Iraj Azizpour () is an Iranian heavyweight kickboxer. He is the former Kunlun Fight heavyweight kickboxing champion, and was ranked among the top 10 kickboxers in the world in 2018 by Liver Kick, as well as being ranked in the top ten by Combat Press between March 2018 and March 2019.

Kickboxing career
In 2017 he participated in the International Federation of Muaythai Associations Amateur Championships. He won a silver medal, and was voted the Best Male Prospect in Muay Thai.

Kunlun Fight
Iraj Azizpour participated in the Kunlun Fight 2017 heavyweight tournament. In the quarter final round he faced Ye Xiang. He won the fight by unanimous decision. He faced Asihati in the semifinals and won the fight in the second round, by way of KO. Advancing to the finals he fought Roman Kryklia for 2017 Kunlun Fight Heavyweight Tournament title. Iraj won a majority decision.

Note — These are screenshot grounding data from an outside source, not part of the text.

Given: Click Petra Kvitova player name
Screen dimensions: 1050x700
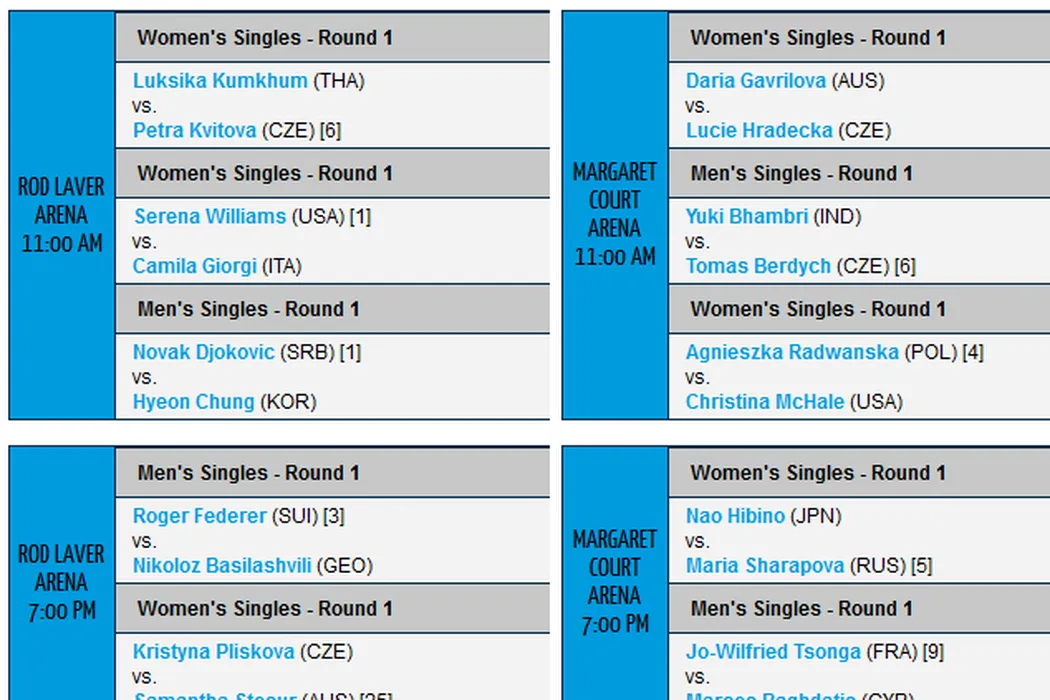Looking at the screenshot, I should click(194, 130).
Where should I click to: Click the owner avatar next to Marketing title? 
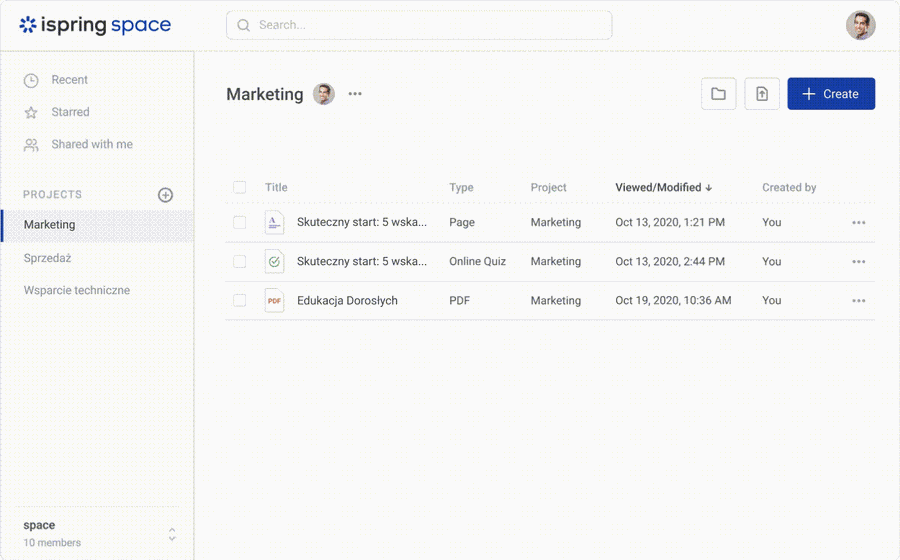click(x=324, y=94)
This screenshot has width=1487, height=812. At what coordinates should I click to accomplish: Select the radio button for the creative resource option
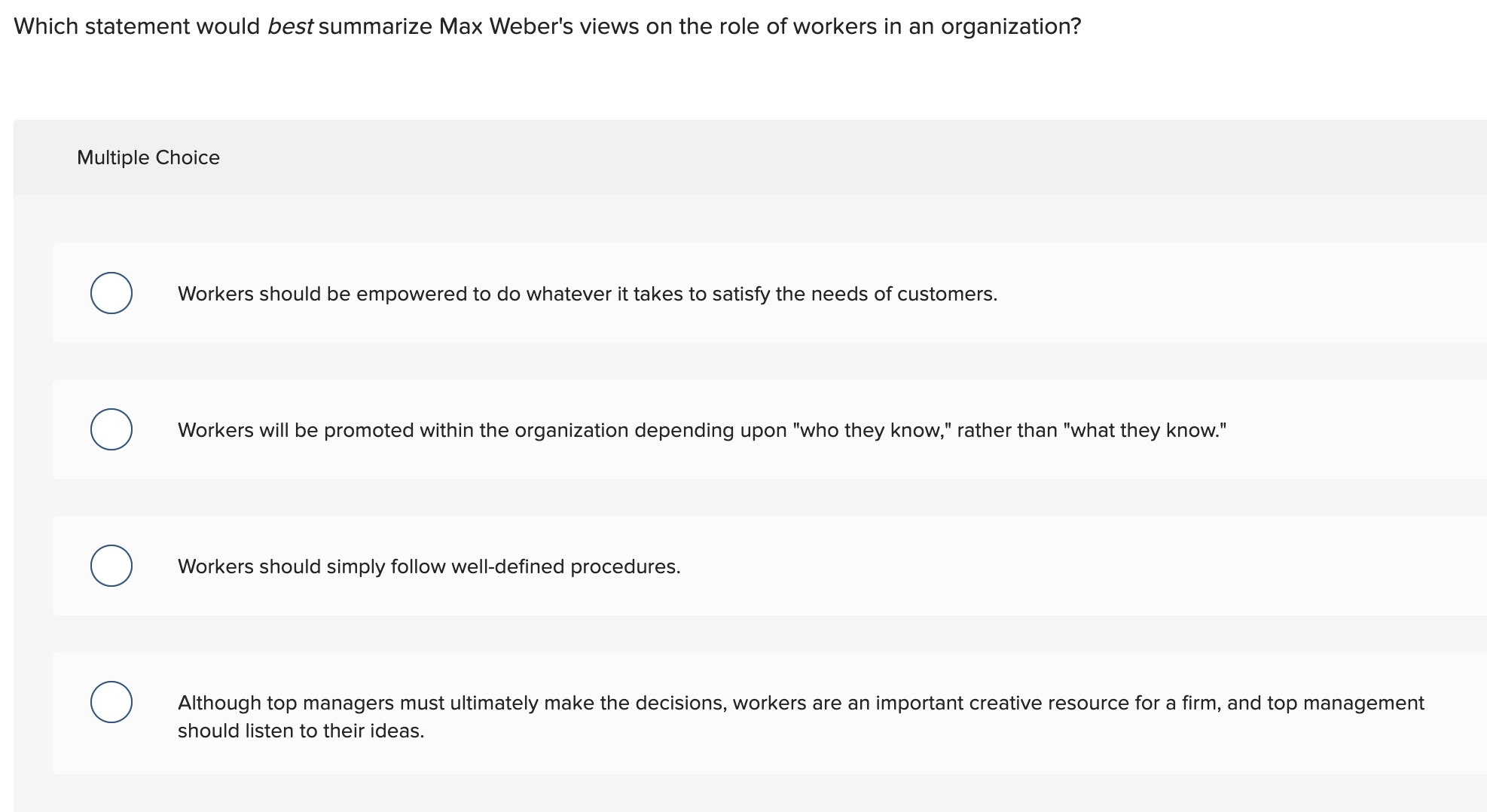pyautogui.click(x=111, y=701)
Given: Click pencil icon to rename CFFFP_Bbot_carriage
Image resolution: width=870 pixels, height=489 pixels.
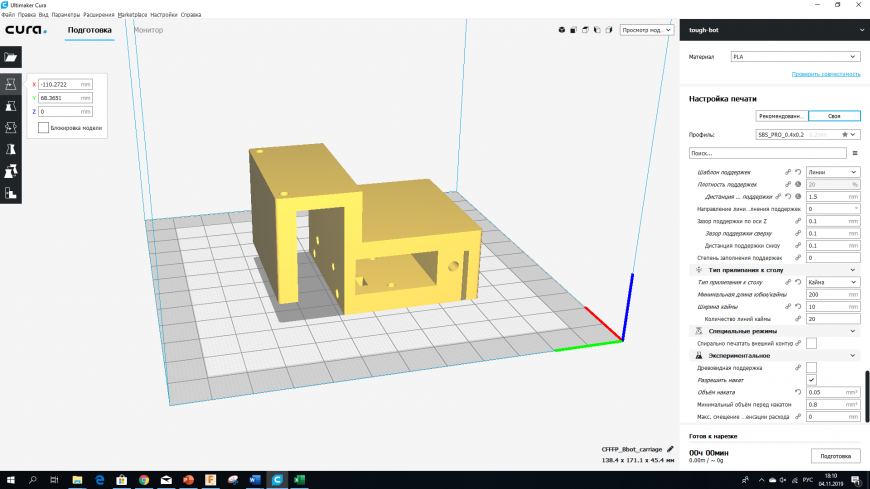Looking at the screenshot, I should pos(671,449).
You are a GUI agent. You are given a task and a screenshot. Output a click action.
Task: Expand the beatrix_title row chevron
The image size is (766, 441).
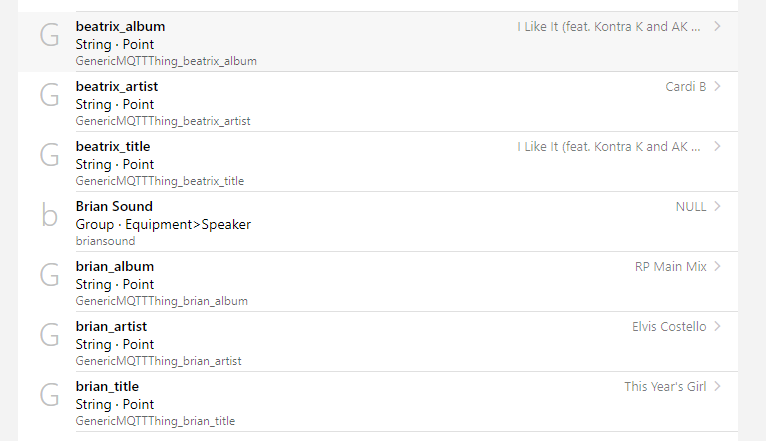[x=718, y=147]
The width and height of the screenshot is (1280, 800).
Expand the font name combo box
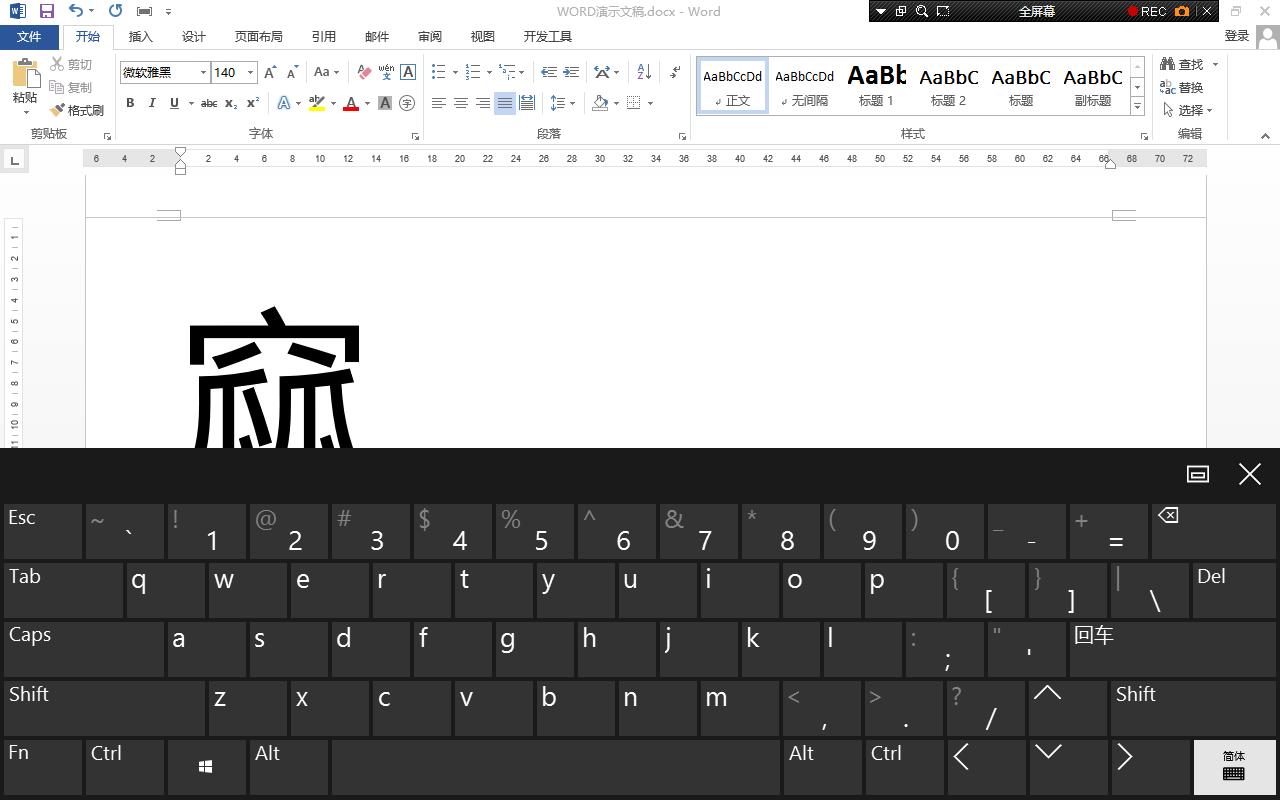[x=202, y=72]
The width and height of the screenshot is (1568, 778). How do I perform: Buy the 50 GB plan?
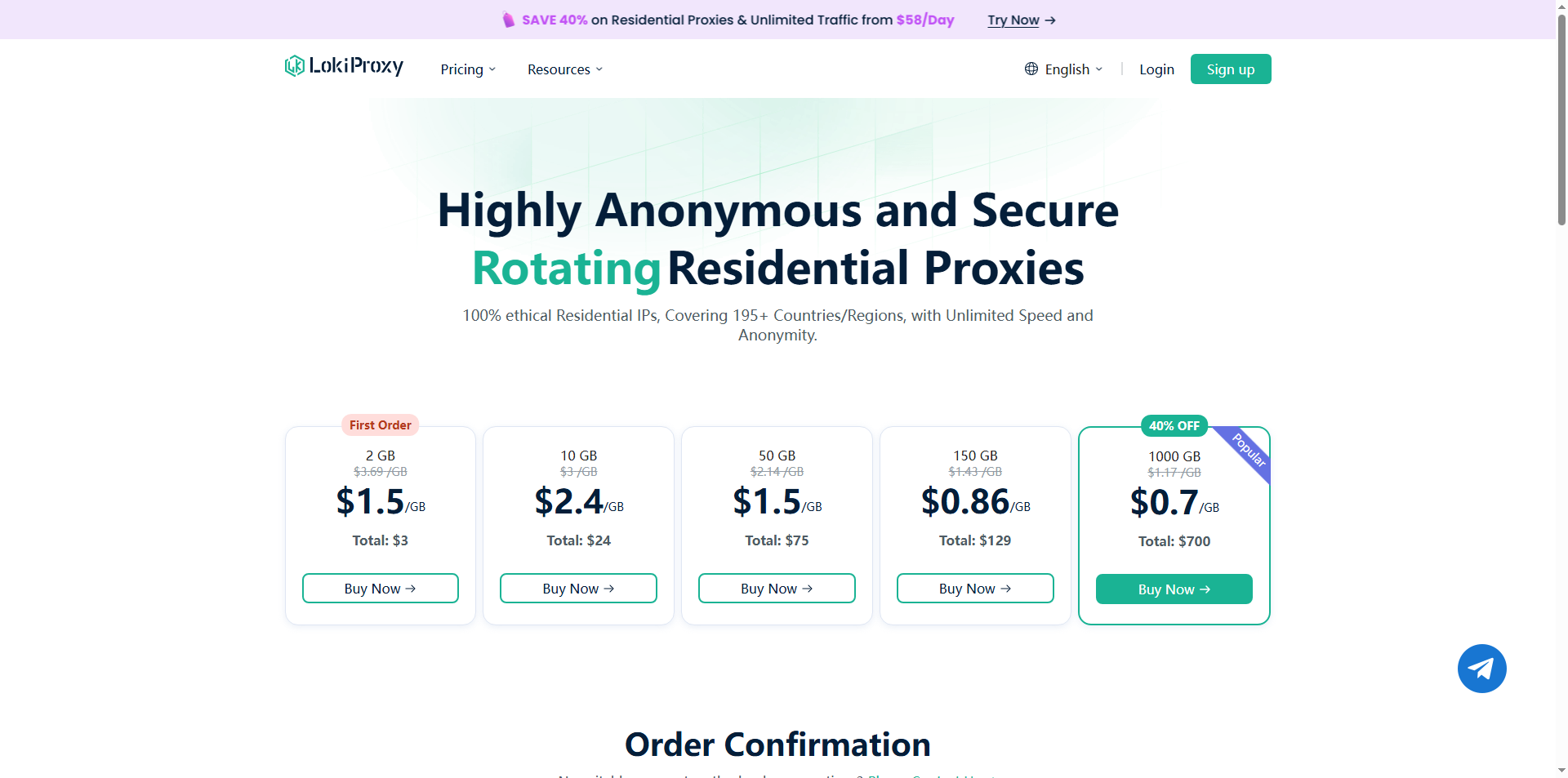pos(777,589)
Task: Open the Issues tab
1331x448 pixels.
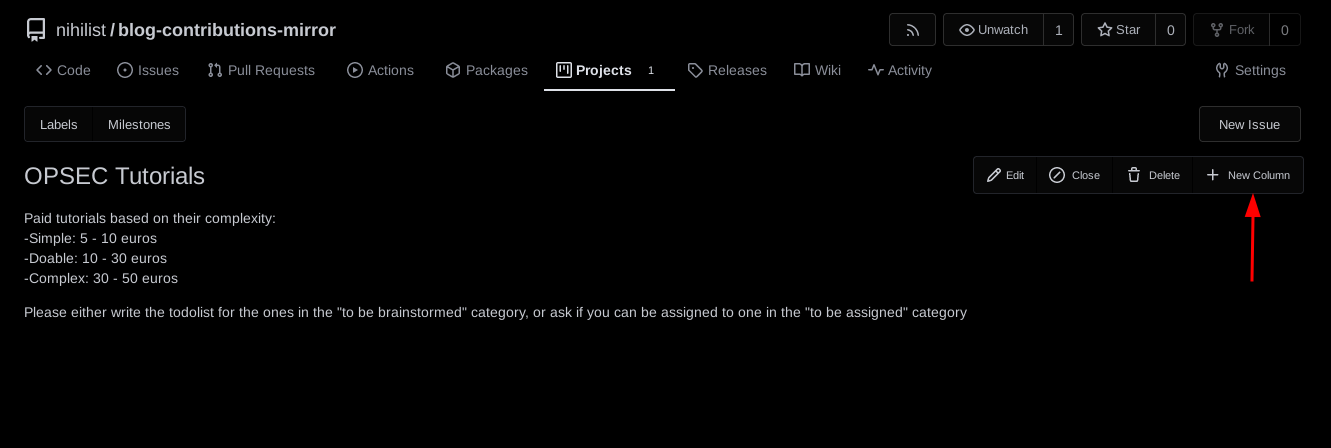Action: [x=148, y=70]
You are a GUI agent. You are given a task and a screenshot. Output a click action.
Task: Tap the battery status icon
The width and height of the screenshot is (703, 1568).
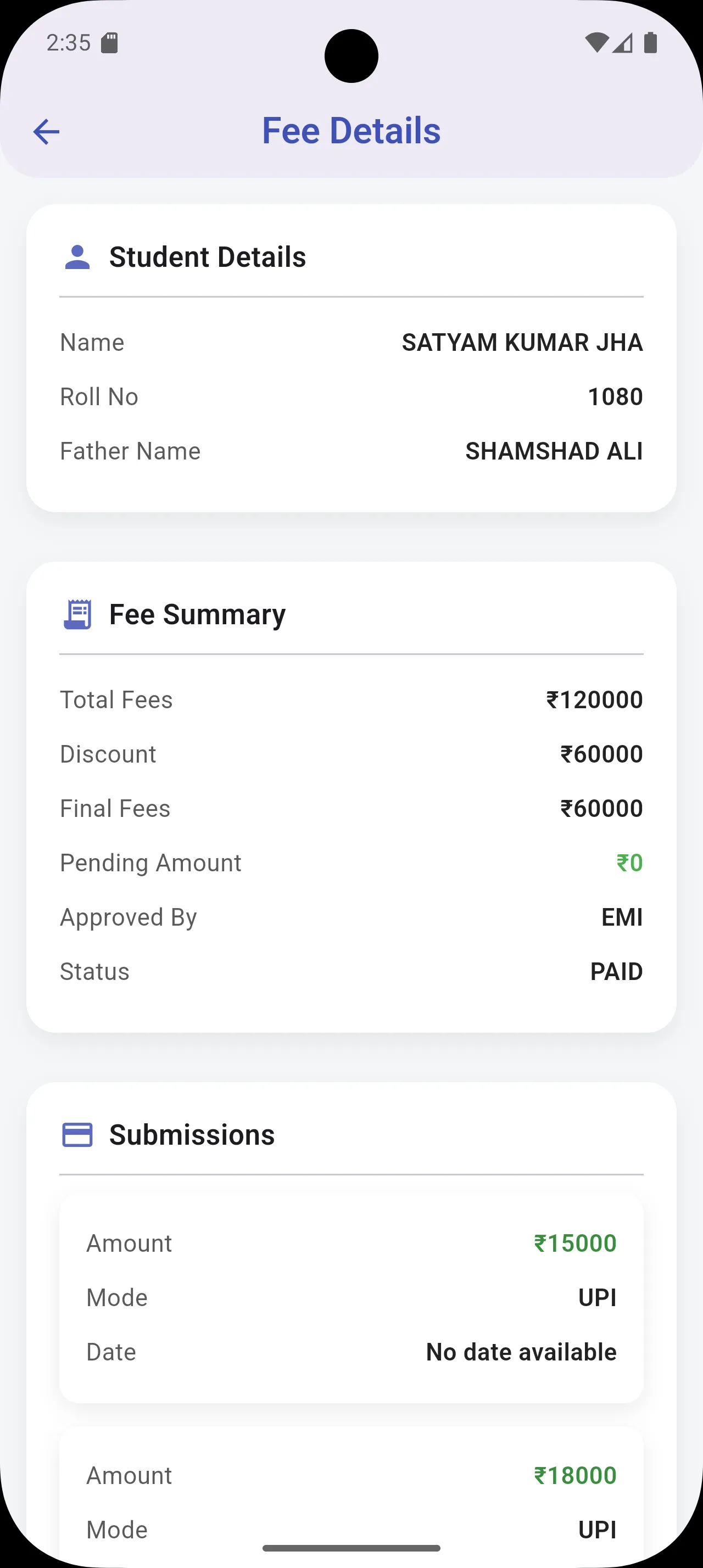pyautogui.click(x=650, y=43)
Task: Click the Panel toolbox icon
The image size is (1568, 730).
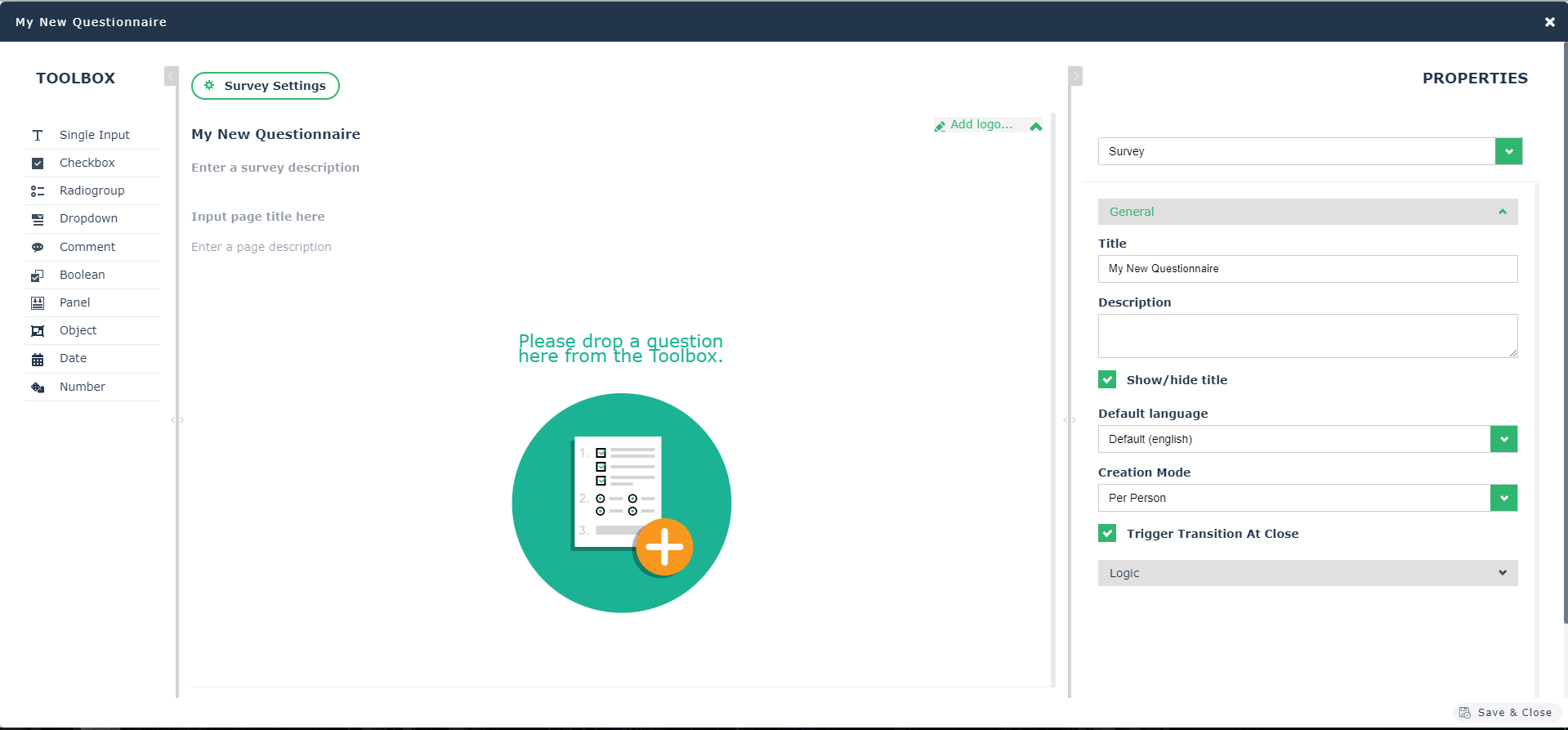Action: [38, 303]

He next fought Olivier Thompson under the MAS Fights banner. Iraj won the fight by TKO, earning a $40,000 finish bonus as well.

In the 2019 Kunlun Fight 8-man Heavyweight Tournament, Azizpour lost in the quarterfinals to Brazilian Haime Morais. However due to an injury Morais was unable to fight in the semifinals and Azizpour advanced to the semifinals as his replacement, where he defeated the Chinese fighter Asihati. Azizpour lost in the finals to Roman Kryklia.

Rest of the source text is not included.